Passage shown =

· · · · ·

Diana Lelonek explores relationships between humans and other species. Her projects are critical responses to the processes of over-production, unlimited growth, and our approach to the environment. She has graduated from the Department of Photography in the Faculty of Multimedia Communication at the University of Art in Poznań, where she also gained a PhD in Interdisciplinary Studies. Currently, she works at the Academy of Fine Art in Warsaw. She uses photography, living matter, and found objects, creating work that is interdisciplinary and often appears at the interface of art and science. Since 2015, she has participated in many international biennials, festivals, and group shows.

Family Connection
+
-

Family Connection was founded in 2005 by the artists Glenda and Gala Martinus, two sisters from Curaçao. Each presentation varies the number of participating artists: here, the group consists of Glenda Martinus and Gala Martinus; their brother and painter Rudsel Martinus; the children of Gala Martinus — Whitney Lewis, Caldron Lewis and Brandon Lewis; the children of Glenda Martinus — Jörgen Gario and Quinsy Gario. The group has worked together to present an installation consisting of painting, audio, video, sculpture, drawing, and tapestry.

Haralds Matulis
+
-

Haralds Matulis is a writer, publicist, and translator. He has studied philosophy as well as social and cultural anthropology at the University of Latvia. He has translated, written, and evaluated various fiction texts. He has translated Jonathan Culler’s book Literary Theory: A Very Short Introduction (2007), William S. Carter’s book Proust in Love (2011), Daniil Kharms’s Selected Prose (2014), and other works. In 2019, his collection of short stories, Middle Class Problems, received the Annual Latvian Literature Award for the best debut.

Inga Erdmane
+
-

Inga Erdmane’s works draw attention to the relationships between society and the individual, documenting and interpreting actual events with installations, video, photographs, and photobooks. The artist’s interest in systems and structures is often focused on borders, where individuals enter so-called “grey zones.” Erdmane graduated from the Department of Photography at the Royal Academy of Art in The Hague, having also studied psychology in Riga. She has self-published six books and has taken part in book fairs and exhibitions in Belgium, France, Guatemala, Latvia, Lithuania, the Netherlands, and elsewhere.

Linda Boļšakova
+
-

Linda Boļšakova works in a variety of media, focusing mainly on performance and installation, exploring the relationship between people and the environment, particularly plants. She has collaborated with scientists from the National Botanic Garden of Latvia and the Institute for Environmental Solutions in Latvia, as well as the Association for the Conservation of Antalya Orchids and Biodiversity. She has also worked together with composers, scientists, web developers, and 3D artists. Recently, she collected stories from gardeners at the Sporta pils dārzi (Gardens of Sporta Pils) that comment on the semantics and commonalities between people and plants. Boļšakova studied contemporary art and philosophy in Scotland, graduating from the photography course at Edinburgh College, and has completed a performance course at the Latvian Performance Art Centre in Riga.

· · · · ·

Tasks =
1 – According to the artist biographies, what prize did Haralds Matulis's short story collection win in 2019?
2 – Write the next part of the artist biographies, picking up after their final sentence.

Information supplied =
· · · · ·

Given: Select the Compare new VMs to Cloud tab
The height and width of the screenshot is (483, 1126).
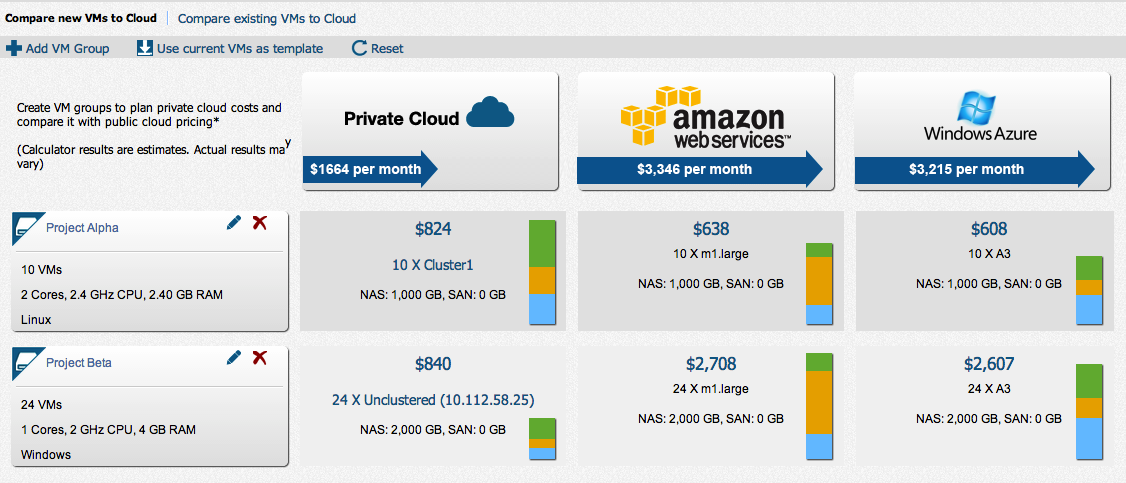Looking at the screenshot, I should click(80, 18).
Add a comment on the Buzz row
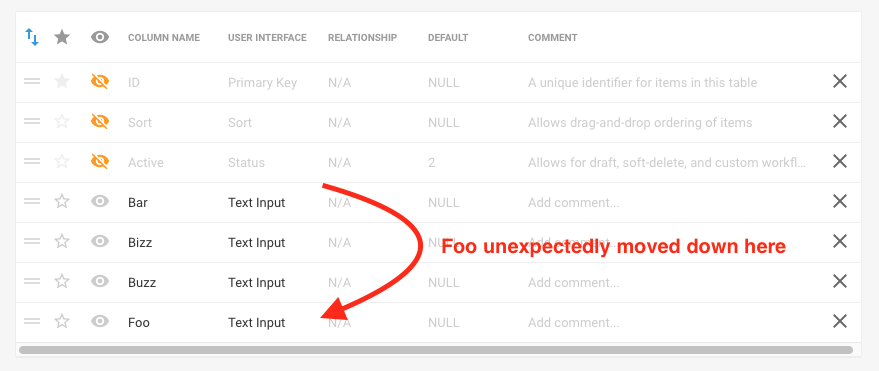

· · · · ·

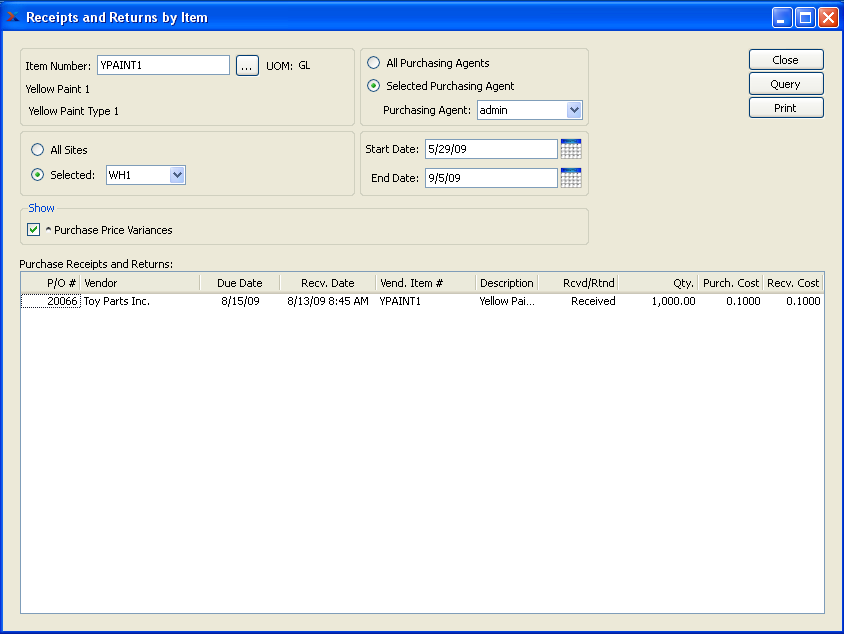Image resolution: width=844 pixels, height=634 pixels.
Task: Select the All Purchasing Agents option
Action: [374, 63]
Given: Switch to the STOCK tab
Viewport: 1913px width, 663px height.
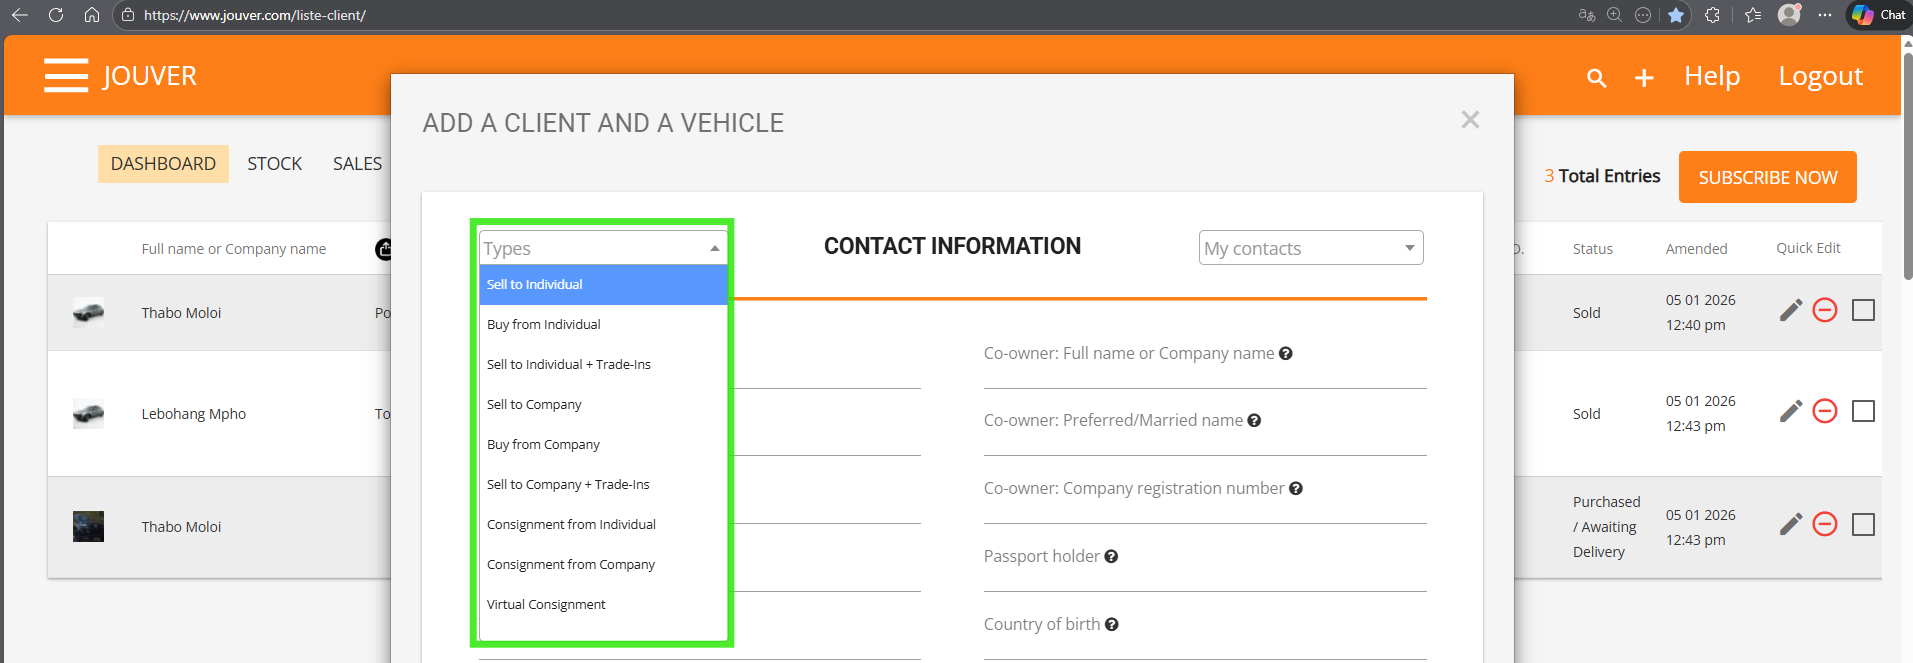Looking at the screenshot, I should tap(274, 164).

· · · · ·

Answers =
1 – The Annual Latvian Literature Award for the best debut.

2 –
Līga Spunde
+
-

Līga Spunde creates multimedia installations, where personal stories are closely intertwined with a constructed fiction. Creating a broad yet subtle thematic web, her works incorporate references to different times and symbols. The interpretations and use of recognizable characters serve as an extension of her personal experiences, tapping into general truths. Līga graduated from the Visual Communication Department of the Art Academy of Latvia. Since 2015, she participates in exhibitions and art projects in Latvia and abroad, the most recent of which are with the project Episodes About Not Knowing How It Will Be in the online exhibition and event program A Structure Envisioned for Changing Circumstances and The Last Harvest at MABOCA Gallery (both 2022).

Maija Demitere
+
-

Maija Demitere is an artist-researcher focusing on slow media art and deep sustainability. In her artistic practice and her research, she is trying to describe what role nature / the natural plays in the everyday life of a “normal” modern person. Demitere is working on creating and showing exhibition visitors different gardening practices and food growing techniques she hopes anyone can adopt to start their own gardening experiments. A special research focus is aquaponics and hydroponics as a sustainable gardening practice. Her aquaponics can be seen in the Nature House in Liepaja.

Maria Kapajeva
+
-

Maria Kapajeva is an artist whose work often highlights peripheral histories and unspoken stories, focusing on the representation of women. Her video works have been screened at various festivals, and her most recent shows have been at the Estonian Museum of Art KUMU (2022), F3 — freiraum für fotografie, Germany (2022), and the Finnish Museum of Photography (2021). Her book Dream Is Wonderful, Yet Unclear (2020) received the Kraszna-Krausz Foundation Photo Book Award 2021. Her first book, You can call him another man (2018), was shortlisted for the Aperture Photobook Award. Her works are in the collection of Kiasma Museum and the Tartu Art Museum.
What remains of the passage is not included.